JD Retail's technology team proudly announces the successful launch of TimeHF, its first self-developed billion-scale sales forecasting time-series large model. This model leverages Reinforcement Learning from Human Feedback (RLHF), a first in the sales forecasting field, resulting in a significant accuracy improvement of over 10% and a marked reduction in demand-side prediction uncertainty. This achievement not only demonstrates exceptional performance in JD's internal automated replenishment scenarios for 20,000 products but also surpasses existing industry standards on multiple public datasets, setting a new benchmark in time-series forecasting.

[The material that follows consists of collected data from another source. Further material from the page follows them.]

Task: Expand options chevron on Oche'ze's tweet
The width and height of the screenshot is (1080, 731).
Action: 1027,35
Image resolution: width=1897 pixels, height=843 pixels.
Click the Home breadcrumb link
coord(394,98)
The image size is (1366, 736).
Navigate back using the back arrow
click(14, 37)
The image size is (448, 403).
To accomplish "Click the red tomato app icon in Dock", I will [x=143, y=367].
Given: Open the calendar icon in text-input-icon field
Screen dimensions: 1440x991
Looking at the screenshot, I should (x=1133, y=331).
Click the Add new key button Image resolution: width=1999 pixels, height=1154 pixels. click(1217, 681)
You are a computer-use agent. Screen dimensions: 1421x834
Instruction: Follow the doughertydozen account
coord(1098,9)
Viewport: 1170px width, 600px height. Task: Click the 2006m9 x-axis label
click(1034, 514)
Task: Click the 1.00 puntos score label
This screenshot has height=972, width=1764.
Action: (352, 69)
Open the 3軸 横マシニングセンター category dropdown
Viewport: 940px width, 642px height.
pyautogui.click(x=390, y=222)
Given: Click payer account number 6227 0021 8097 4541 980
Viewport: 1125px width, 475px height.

JD's supply chain algorithm team discovered that traditional time-series forecasting methods, such as ARIMA, Prophet, and earlier deep learning models like LSTM and TCN, have significant shortcomings in capturing complex patterns and achieving zero-shot generalization. Existing time-series large models also face numerous challenges in dataset quality and RLHF implementation. To address these, the JD team innovated in three key areas: dataset construction, model design, and training methodology.

For dataset construction, the JD team integrated JD's internal sales time-series data, public datasets, and synthetic data. Through quality filtering, deduplication, diversity sorting, and data balancing, they built a large-scale, high-quality, complex dataset containing 1.5 billion samples. The scale and quality of this dataset are unprecedented in the time-series field, providing a solid foundation for model training.

微信截图_20250410085800.png

In model design, JD introduced the PCTLM (Patch Convolutional Timeseries Large Model). This model employs a patch-based approach, using a masked encoder architecture to model time series. It also incorporates a grouped attention mechanism with temporal positional encoding, effectively capturing inter-patch information and enhancing the model's ability to capture complex spatiotemporal relationships.

Regarding the training methodology, JD pioneered TPO (Timeseries Policy Optimization), a reinforcement learning framework specifically designed for pure time-series large models. This framework addresses the limitations of traditional RLHF frameworks in time-series scenarios by incorporating a probabilistic prediction component, designing an advantage function, and introducing a time-series loss, significantly improving the model's predictive performance.

Through these innovations, TimeHF achieved state-of-the-art (SOTA) results on multiple public datasets, demonstrating superior zero-shot performance and prediction accuracy compared to leading time-series deep learning methods and fine-tuned large models. Currently, this model is deployed in JD's supply chain system, providing automated replenishment predictions for 20,000 SKUs with significantly improved accuracy.

JD Retail Group's supply chain team will host an online sharing session on April 19th to provide a detailed explanation of TimeHF's technical details, including the construction of high-quality, diverse, large-scale time-series datasets and RLHF solutions for time-series large models. This achievement not only revolutionizes JD's supply chain management but also offers valuable technical references and practical examples for the entire industry.